GIVEN ENTRIES section start
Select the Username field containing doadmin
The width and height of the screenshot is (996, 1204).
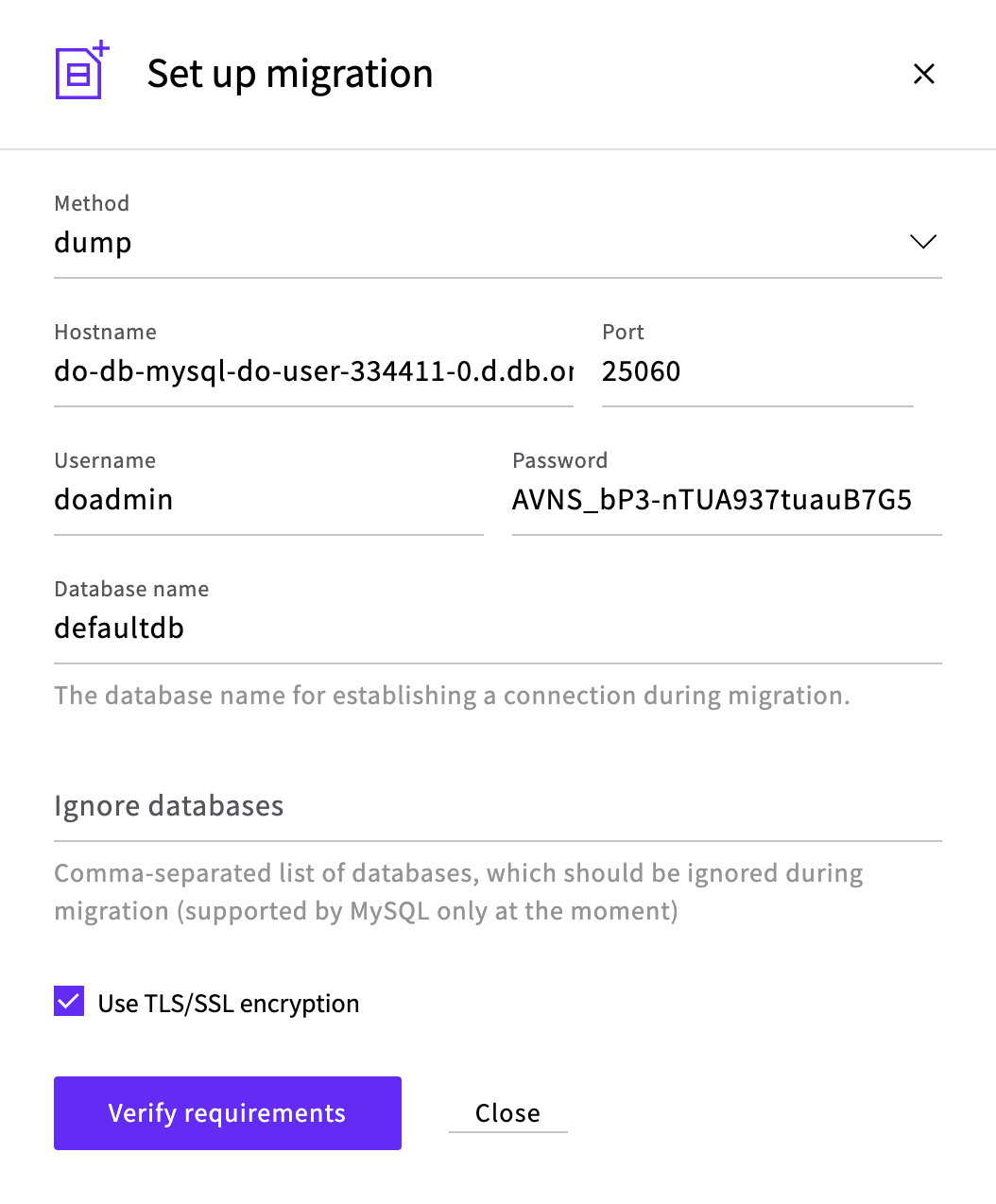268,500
GIVEN ENTRIES section end
GIVEN ENTRIES section start
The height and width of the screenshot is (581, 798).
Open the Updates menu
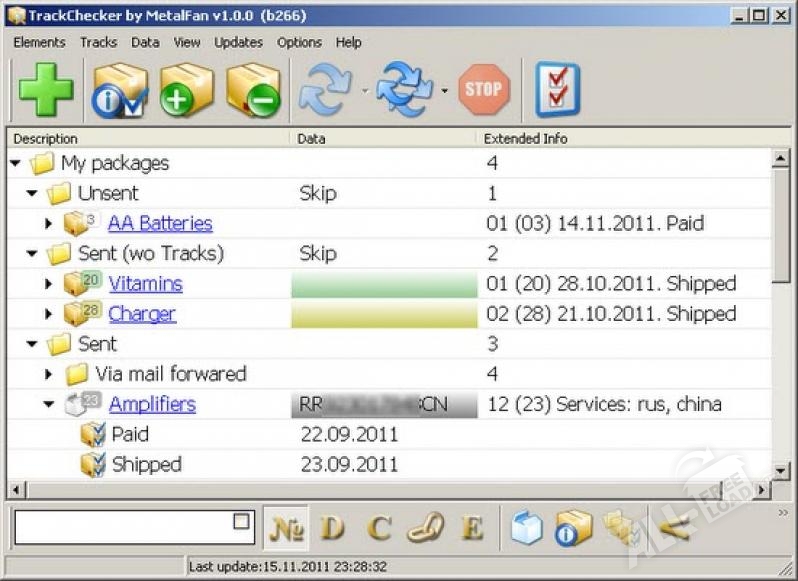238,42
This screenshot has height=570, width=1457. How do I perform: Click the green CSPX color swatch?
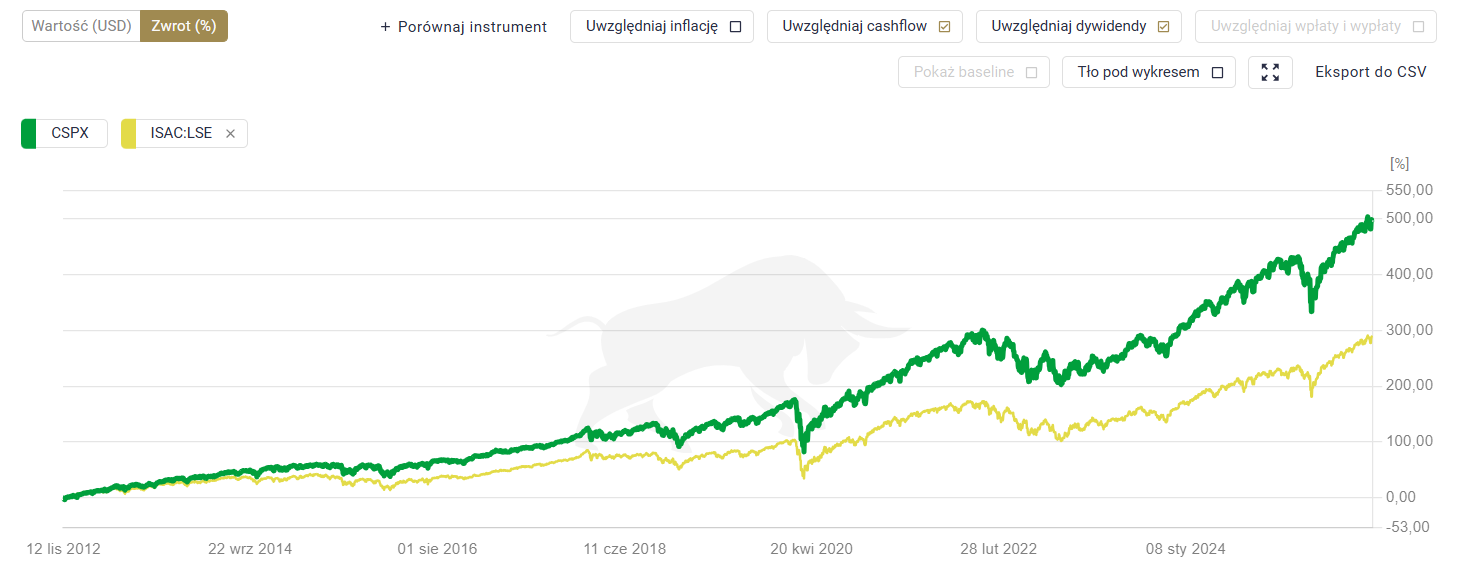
GIVEN ENTRIES section end
- _EXERCISE DESCRIPTION_:
Keep to the lines above from the line with "The height and" to the line with "This screenshot has", and set down exactly those, inclusive, with nothing else and every picture left out.

- _ANSWER FOR THE TASK_:
The height and width of the screenshot is (581, 798).
Open the Updates menu
238,42
This screenshot has height=570, width=1457. How do I perform: Click the green CSPX color swatch?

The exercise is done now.